The hardest part wasn't the code — it was the prompt engineering. Getting Gemini to be a place rather than describe a place took many iterations. The breakthrough was: never let it break character, and give it something real to grieve about. When the tagline is "The lungs of the planet" and the emotion is critical, Gemini stops describing and starts feeling.


Prize Categories

🧠 Best Use of Backboard

Backboard is the backbone of what makes EarthVoice genuinely novel. Each of the 32 locations is a Backboard AI assistant with its own persistent memory. Every conversation is stored and recalled across sessions using memory: "Auto" on every addMessage call. The Earth doesn't just respond — it remembers. Without Backboard, this is a chatbot. With Backboard, it's a living planet.

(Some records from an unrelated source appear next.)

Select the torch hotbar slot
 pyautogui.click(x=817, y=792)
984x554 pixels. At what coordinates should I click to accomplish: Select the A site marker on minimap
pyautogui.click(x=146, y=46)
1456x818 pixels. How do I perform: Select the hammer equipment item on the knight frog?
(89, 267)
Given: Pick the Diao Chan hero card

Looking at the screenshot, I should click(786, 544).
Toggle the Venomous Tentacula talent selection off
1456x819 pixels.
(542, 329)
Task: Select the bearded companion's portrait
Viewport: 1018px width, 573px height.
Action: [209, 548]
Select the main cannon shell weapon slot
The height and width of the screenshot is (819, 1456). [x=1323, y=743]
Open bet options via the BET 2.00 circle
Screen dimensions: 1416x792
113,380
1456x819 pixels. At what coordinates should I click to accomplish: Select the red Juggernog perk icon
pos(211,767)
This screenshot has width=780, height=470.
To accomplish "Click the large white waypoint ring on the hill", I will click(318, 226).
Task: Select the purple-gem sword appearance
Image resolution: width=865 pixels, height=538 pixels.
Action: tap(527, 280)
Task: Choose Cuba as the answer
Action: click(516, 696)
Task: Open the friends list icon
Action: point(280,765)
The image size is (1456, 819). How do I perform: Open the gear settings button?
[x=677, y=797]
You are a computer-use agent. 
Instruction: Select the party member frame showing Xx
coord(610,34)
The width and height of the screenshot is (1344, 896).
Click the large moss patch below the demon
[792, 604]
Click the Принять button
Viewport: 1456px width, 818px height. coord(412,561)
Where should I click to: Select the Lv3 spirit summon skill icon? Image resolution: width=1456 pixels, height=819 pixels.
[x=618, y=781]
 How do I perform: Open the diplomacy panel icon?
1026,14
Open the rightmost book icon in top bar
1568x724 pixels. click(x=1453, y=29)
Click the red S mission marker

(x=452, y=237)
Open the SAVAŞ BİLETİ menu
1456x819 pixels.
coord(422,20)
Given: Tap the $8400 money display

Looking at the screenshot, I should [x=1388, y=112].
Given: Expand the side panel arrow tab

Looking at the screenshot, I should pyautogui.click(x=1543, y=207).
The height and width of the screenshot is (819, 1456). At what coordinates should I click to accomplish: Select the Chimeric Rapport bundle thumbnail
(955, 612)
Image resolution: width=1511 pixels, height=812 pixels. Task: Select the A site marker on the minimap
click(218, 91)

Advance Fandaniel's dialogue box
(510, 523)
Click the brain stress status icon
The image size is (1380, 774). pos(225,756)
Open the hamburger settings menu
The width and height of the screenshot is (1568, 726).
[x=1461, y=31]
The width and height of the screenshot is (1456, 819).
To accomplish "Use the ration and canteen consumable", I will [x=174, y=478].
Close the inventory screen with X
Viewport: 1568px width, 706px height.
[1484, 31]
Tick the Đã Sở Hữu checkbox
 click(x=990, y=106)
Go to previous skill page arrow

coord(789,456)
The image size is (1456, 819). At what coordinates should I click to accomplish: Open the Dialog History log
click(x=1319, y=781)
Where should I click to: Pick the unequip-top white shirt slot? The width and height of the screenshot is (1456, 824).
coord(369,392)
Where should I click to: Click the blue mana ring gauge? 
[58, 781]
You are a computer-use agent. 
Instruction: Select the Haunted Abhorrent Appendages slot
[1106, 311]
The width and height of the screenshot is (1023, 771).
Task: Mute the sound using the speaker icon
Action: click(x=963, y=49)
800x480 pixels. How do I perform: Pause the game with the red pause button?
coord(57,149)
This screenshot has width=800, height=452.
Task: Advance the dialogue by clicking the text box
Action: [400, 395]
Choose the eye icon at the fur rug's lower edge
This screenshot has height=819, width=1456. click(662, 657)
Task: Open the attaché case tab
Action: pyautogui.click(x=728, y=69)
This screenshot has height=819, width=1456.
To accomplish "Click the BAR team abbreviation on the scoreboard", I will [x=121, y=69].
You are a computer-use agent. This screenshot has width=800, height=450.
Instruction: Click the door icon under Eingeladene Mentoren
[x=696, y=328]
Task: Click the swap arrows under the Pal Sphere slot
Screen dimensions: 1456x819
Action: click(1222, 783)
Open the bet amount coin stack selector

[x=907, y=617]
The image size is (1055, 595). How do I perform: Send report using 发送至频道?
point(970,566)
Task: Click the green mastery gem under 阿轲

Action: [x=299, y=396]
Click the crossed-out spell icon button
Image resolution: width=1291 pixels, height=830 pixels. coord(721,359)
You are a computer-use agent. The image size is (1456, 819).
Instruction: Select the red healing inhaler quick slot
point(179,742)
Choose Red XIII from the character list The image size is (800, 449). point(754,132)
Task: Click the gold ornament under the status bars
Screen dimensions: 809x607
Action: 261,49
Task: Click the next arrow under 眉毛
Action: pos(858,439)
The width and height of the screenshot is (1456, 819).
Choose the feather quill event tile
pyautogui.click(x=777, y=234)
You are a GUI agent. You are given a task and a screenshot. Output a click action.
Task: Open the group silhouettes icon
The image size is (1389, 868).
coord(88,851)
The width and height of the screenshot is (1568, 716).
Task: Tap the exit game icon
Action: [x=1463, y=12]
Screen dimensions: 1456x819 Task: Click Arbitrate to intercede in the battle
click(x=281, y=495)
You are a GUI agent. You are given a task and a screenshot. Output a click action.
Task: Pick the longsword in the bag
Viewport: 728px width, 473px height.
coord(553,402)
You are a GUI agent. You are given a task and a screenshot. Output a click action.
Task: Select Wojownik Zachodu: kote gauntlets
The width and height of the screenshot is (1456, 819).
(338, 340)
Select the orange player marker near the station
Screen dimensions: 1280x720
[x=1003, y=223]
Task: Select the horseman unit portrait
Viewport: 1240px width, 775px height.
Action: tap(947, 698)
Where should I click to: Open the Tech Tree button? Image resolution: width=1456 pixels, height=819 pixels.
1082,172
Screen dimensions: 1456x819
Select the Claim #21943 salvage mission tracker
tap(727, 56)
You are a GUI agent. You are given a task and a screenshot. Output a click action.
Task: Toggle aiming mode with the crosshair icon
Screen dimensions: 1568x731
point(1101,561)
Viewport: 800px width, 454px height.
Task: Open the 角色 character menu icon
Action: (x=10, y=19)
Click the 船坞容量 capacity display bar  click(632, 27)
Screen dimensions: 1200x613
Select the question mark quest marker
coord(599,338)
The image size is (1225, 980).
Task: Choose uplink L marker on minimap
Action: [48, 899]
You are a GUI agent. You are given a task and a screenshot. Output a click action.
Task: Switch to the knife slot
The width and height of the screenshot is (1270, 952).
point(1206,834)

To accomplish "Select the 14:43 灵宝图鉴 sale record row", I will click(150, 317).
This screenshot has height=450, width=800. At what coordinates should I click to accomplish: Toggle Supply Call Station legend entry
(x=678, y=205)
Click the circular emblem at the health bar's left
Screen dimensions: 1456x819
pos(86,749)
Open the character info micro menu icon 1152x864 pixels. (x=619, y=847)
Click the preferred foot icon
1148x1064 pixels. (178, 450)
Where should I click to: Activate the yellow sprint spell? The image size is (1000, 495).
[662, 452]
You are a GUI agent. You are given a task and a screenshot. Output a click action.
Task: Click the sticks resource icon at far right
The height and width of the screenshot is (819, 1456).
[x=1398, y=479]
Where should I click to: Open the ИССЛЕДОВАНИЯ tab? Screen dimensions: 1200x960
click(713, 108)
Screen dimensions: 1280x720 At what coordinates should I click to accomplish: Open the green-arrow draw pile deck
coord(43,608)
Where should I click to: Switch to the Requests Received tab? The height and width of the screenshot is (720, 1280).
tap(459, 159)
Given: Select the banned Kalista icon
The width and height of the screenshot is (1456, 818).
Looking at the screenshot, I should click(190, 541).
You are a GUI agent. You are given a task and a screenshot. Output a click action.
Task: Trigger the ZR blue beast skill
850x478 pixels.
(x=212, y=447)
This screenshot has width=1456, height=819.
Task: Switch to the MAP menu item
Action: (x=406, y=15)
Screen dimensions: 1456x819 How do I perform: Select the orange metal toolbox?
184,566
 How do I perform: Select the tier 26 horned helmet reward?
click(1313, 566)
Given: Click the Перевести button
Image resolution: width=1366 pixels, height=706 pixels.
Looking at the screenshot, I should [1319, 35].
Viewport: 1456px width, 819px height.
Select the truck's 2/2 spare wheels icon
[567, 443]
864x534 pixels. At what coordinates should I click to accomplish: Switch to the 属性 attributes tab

🤖 Best Use of Google Gemini

Gemini powers all first-person narrative generation and conversation replies. The emotional tone system — mapping five distinct emotional states to unique voice characteristics — was built specifically around Gemini's instruction-following strength. Gemini is what makes 32 completely different locations each feel uniquely alive rather than like the same chatbot wearing a different hat.

💻 Best Use of GitHub Copilot

GitHub Copilot was used throughout the entire build — from scaffolding Express routes to the Web Audio API preset system. It was especially useful for the Backboard SDK integration, suggesting the memory: "Auto" pattern and helping architect the assistant-per-location approach after I described the concept in a comment.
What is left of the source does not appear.